==== Task material ====

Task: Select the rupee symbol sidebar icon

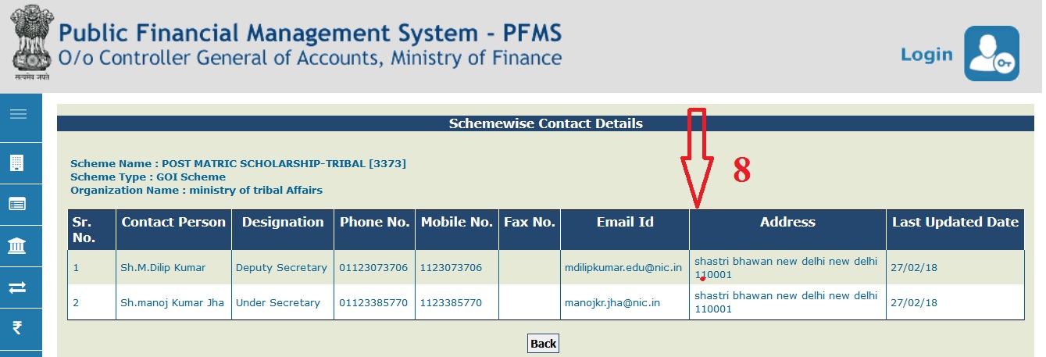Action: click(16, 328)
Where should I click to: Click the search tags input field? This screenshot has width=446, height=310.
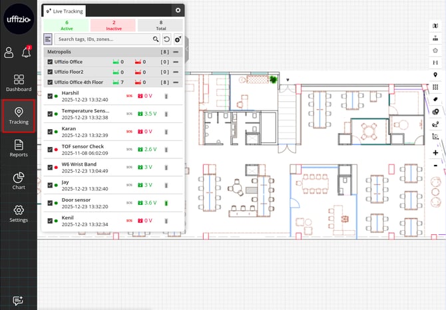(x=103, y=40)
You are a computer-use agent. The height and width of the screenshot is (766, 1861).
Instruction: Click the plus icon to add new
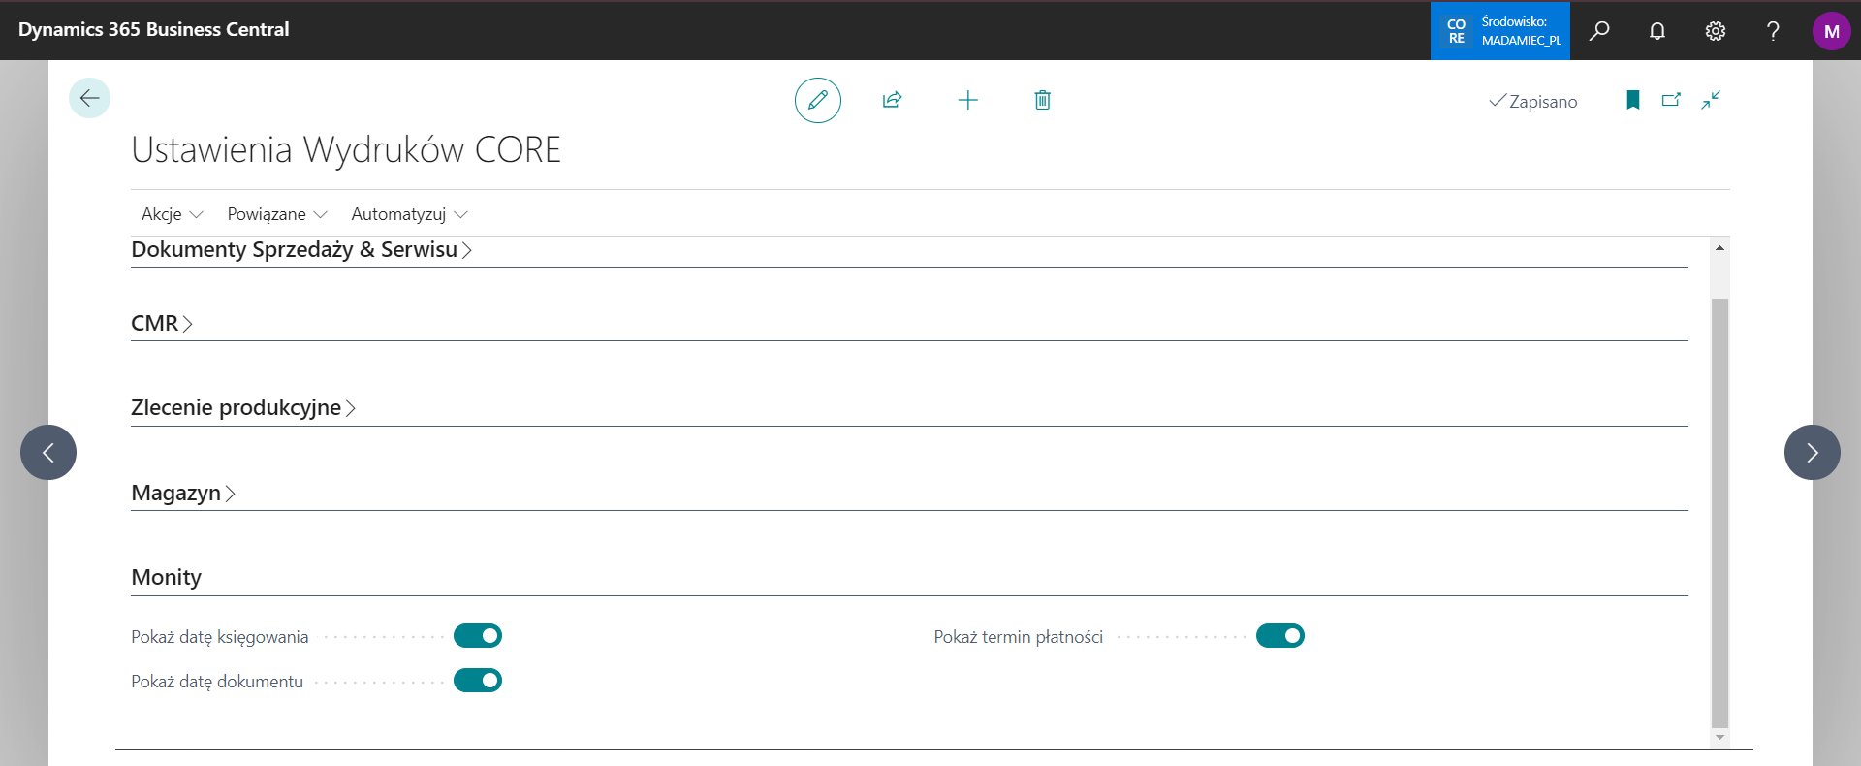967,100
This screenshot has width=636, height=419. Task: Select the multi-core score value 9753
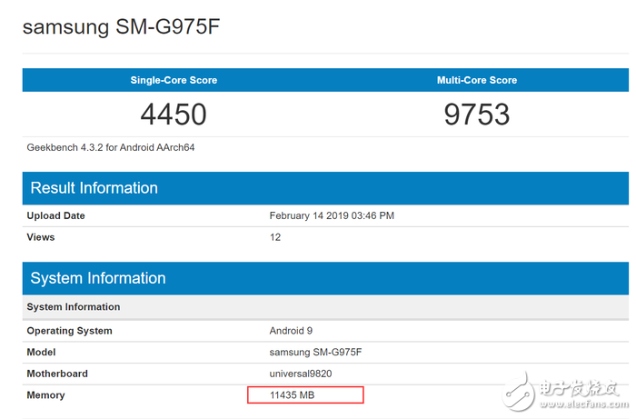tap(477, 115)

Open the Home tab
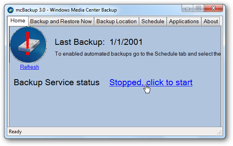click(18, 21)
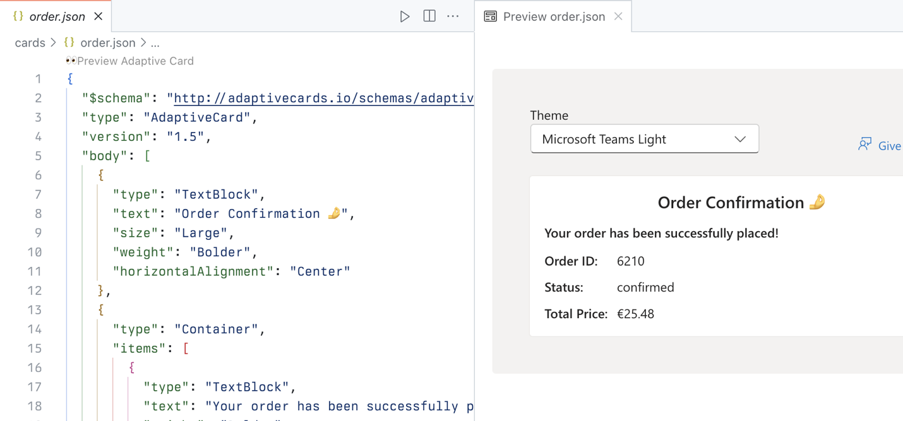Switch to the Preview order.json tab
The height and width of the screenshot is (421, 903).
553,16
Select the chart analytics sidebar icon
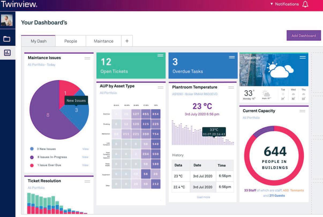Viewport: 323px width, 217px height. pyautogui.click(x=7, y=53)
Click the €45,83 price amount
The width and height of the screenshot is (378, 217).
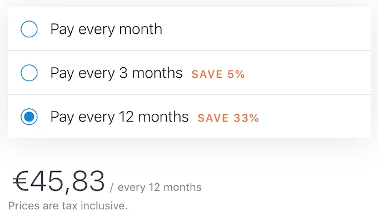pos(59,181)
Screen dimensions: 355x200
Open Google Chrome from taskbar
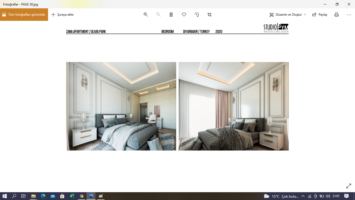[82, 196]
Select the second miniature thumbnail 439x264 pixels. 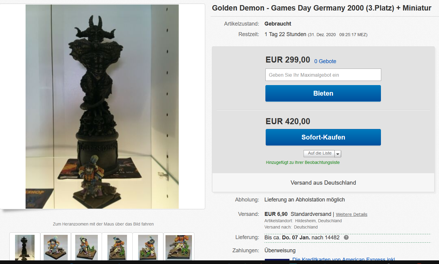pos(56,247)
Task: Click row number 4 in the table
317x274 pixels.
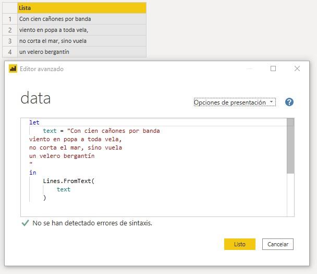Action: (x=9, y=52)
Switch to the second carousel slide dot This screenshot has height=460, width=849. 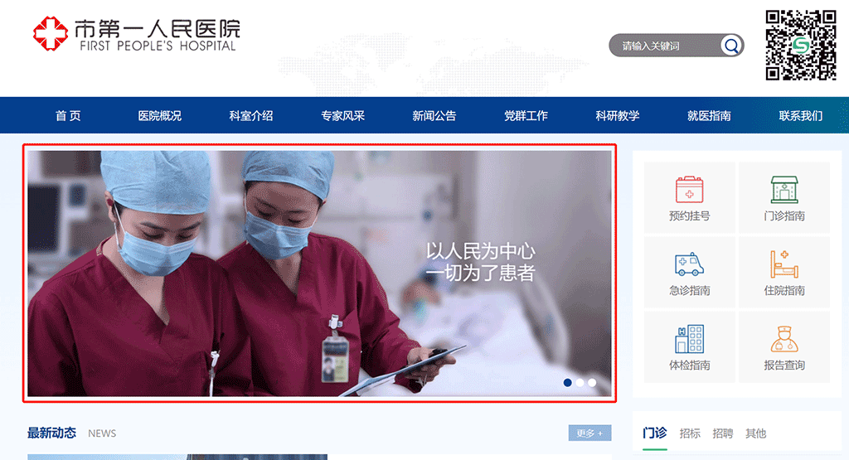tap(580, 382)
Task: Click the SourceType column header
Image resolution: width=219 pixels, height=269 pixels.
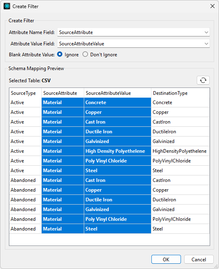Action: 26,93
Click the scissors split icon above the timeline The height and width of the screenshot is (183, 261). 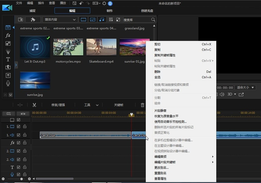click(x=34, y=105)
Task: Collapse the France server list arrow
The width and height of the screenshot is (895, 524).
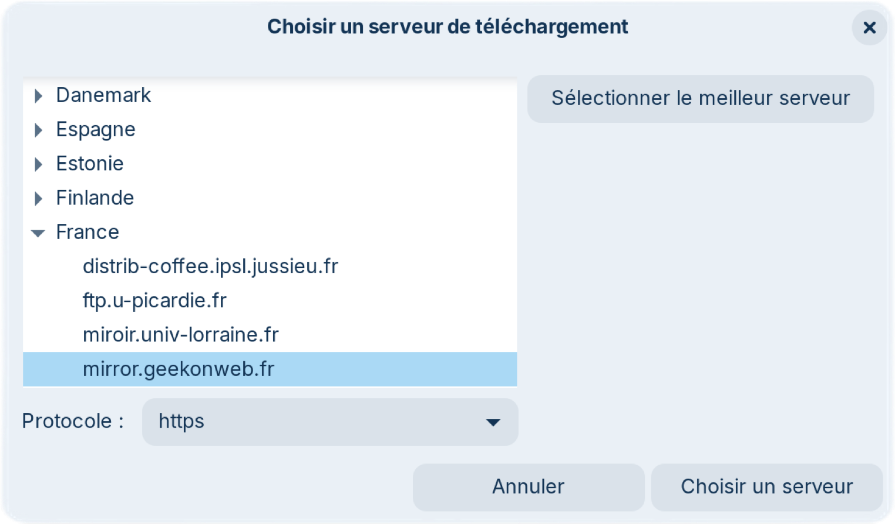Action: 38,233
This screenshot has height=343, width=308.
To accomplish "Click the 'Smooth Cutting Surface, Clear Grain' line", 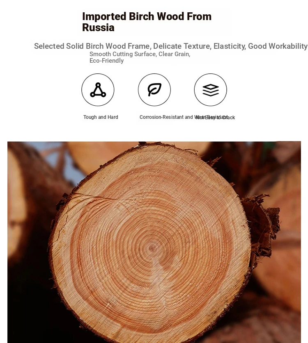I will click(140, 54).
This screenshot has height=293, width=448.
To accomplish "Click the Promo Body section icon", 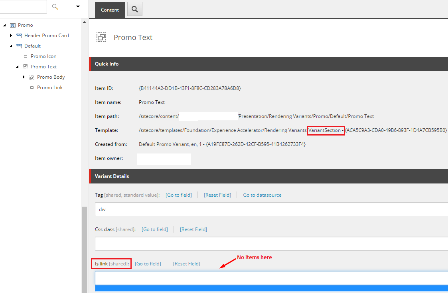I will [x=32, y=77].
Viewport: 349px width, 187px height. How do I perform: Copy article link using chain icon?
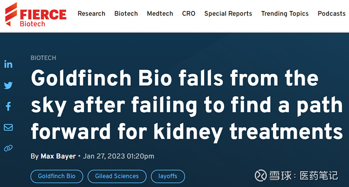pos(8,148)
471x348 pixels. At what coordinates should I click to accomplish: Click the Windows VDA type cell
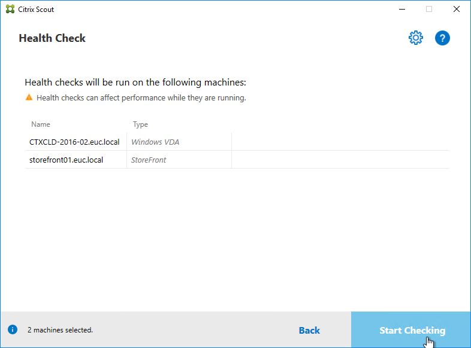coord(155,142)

====

Exercise requirements:
Write out exactly the lines from the one containing "471x348 pixels. At" to the last line of the records above, both included, and leave out any pictures.

Written answer:
471x348 pixels. At what coordinates should I click to accomplish: Click the Windows VDA type cell
coord(155,142)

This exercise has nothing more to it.